Daily Archives: November 28, 2011
Posted by Christy Hayes
My fourteen-year-old son recently texted me while on a school trip with his classmates and asked me to stop texting him. He’d been gone for two days and I’d texted him a handful of times asking those probing questions that parents ask like, “Where are you now?” When I asked him why I should stop texting him, he answered that I was annoying him.
When he got home, his father and I took his phone away and I told him he’d get it back when he learned to treat me with respect. Oh, and I was done doing all the annoying things I do for him every day.
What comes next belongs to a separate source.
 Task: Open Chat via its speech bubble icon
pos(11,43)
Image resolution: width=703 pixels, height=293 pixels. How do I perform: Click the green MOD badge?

He now wakes up with an alarm instead of me rubbing his back. He makes his own breakfast (I do still slip a Power Bar into his book bag or else the kid would starve). I’ve stopped annoying him by doing his laundry. We had a lesson with both the washer and dryer that included many eye rolls and frustrated huffs of impatience. He even asked when he was getting his phone back and when he could stop doing laundry (his first load was still in the wash).
Needless to say, he still doesn’t have his phone and he’s still doing his laundry.
Never would I have treated my parents with the kind of disrespect that he treats me. My husband would never have been so bold with his parents, and he’s pretty darn bold. Somewhere along the line, our son has lost complete respect for us. My friends say it’s because he’s a teenager and he’ll grow out of it. Unfortunately for him, I’m not patient enough to wait until he grows out of it. As a matter of fact, he can do his laundry from now until he leaves for college if his attitude doesn’t improve.
The thing I don’t understand is that I don’t expect him to lavish me with praise for preparing his food, doing his laundry, and being at his beck and call 24/7. I never have. I’m simply trying to raise a self-sufficient, happy citizen who will contribute to society. If he does a few years of laundry along the way, his future wife can thank me with grandchildren I intend to spoil rotten and then return to his parents. Should he be scared that I’m already plotting revenge? Yes, he absolutely should.
So as Thanksgiving comes to an end and the kids head back to school with visions of Christmas break on their minds, I’m wondering what the rest of you who have raised teenagers recommend. Should I lighten up because he’s a teenager or give my wayward son more chores?